## Work to complete
Search the material below for the string "východě" and list each line that holds it.

>>

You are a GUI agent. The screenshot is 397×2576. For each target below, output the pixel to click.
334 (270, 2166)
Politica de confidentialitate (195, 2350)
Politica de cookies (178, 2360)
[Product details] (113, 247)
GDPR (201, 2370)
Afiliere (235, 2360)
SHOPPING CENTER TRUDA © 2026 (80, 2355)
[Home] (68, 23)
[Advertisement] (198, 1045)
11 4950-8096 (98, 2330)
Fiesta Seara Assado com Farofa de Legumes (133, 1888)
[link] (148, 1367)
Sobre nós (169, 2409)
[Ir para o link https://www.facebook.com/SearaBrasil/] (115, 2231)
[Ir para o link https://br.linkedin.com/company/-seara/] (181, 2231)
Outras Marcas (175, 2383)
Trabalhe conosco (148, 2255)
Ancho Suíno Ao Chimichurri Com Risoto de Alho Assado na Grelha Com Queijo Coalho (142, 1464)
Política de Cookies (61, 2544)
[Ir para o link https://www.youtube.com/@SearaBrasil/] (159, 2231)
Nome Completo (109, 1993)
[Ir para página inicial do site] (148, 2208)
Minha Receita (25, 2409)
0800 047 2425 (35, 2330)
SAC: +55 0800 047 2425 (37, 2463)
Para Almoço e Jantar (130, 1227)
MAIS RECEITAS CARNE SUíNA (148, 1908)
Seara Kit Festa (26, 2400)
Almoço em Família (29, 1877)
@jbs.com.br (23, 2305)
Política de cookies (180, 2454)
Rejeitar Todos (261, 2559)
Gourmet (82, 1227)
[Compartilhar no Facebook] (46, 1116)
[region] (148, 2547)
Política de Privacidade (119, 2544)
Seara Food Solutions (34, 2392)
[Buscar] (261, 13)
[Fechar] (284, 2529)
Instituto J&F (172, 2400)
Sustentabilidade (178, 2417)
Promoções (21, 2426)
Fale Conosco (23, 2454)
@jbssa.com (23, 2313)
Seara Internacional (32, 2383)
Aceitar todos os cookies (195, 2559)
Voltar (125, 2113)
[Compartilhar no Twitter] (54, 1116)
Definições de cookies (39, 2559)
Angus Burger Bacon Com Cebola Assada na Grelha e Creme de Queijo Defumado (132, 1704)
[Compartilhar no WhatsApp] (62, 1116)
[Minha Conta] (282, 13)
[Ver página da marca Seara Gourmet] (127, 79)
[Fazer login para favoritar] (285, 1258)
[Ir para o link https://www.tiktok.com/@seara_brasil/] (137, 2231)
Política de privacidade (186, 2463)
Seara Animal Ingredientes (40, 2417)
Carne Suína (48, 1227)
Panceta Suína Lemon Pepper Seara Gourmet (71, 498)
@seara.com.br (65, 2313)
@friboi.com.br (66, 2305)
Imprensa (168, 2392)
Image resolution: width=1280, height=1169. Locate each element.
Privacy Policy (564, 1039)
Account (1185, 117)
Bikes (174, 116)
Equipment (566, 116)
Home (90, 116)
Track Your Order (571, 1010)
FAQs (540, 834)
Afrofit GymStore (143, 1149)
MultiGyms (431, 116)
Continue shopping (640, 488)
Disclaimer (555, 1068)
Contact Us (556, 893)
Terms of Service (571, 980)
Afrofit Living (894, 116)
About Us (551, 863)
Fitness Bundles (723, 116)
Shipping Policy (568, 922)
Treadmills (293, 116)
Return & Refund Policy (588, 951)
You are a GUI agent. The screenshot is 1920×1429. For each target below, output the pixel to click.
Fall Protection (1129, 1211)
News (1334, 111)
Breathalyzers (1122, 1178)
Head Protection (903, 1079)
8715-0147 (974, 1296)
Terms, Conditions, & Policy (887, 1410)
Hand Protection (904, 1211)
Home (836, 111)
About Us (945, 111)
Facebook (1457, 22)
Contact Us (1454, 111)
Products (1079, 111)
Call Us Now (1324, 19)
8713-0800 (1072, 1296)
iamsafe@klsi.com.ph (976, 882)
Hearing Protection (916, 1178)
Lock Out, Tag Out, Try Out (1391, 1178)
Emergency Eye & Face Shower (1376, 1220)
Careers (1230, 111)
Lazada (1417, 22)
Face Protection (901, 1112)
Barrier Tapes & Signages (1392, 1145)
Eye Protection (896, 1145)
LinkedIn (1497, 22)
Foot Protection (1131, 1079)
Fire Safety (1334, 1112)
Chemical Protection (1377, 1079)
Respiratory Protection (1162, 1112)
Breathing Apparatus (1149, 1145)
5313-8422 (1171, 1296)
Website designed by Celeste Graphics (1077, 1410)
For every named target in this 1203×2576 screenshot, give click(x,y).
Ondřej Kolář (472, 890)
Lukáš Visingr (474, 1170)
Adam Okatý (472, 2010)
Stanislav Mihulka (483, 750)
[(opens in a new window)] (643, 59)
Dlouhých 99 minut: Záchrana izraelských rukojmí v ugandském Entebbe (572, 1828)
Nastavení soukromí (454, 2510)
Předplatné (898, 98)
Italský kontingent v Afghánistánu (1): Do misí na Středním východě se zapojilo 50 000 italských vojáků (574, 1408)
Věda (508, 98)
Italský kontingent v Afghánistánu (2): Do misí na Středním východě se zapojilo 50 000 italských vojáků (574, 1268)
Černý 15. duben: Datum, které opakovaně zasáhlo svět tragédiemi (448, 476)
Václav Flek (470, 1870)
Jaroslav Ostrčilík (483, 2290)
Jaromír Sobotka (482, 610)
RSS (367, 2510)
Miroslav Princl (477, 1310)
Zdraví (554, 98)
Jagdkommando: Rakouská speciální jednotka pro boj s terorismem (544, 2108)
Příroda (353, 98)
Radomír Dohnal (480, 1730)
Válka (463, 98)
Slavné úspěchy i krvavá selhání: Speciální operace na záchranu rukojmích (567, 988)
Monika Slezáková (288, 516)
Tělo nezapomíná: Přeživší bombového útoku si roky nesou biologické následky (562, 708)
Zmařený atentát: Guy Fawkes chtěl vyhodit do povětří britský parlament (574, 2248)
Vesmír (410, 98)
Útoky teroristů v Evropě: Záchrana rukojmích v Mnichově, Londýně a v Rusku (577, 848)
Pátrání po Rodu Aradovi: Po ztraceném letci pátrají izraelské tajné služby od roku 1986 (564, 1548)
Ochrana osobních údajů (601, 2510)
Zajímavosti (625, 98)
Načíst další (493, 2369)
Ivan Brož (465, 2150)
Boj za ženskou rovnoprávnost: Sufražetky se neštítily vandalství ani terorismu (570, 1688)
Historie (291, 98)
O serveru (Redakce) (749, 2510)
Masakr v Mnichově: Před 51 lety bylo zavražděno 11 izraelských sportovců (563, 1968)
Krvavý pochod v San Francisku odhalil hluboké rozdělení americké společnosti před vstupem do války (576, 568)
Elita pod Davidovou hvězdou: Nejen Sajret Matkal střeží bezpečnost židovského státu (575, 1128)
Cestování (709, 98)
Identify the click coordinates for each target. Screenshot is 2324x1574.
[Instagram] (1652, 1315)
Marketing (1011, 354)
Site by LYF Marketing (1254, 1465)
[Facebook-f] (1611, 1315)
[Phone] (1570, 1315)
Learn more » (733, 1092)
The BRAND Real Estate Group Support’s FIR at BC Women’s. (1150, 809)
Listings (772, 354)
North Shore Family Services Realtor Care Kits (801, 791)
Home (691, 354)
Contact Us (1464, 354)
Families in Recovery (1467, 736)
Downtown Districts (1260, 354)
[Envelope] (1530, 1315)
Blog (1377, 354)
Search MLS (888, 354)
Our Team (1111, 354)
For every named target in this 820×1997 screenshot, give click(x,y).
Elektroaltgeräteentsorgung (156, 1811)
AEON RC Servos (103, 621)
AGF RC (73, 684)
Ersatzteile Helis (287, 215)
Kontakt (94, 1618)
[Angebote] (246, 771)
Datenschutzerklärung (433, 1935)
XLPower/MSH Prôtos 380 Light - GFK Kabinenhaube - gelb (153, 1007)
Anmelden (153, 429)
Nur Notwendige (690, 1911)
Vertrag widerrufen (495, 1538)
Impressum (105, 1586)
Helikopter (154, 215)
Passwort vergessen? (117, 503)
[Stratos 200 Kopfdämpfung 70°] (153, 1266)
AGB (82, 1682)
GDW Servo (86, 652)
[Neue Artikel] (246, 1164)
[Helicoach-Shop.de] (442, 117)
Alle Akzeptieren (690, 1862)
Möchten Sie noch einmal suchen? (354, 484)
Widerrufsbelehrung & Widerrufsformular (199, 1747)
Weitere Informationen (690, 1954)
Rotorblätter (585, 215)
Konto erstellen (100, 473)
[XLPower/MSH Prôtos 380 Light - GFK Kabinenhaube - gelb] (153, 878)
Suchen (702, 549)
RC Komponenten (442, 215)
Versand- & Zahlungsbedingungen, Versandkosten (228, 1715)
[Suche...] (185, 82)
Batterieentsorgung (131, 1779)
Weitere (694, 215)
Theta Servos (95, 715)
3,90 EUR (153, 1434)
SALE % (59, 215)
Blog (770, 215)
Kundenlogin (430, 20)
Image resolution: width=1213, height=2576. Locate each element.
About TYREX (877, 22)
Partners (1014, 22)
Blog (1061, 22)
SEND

<<

## Reply to the exercise
Italský kontingent v Afghánistánu (1): Do misí na Středním východě se zapojilo 50 000 italských vojáků (574, 1408)
Italský kontingent v Afghánistánu (2): Do misí na Středním východě se zapojilo 50 000 italských vojáků (574, 1268)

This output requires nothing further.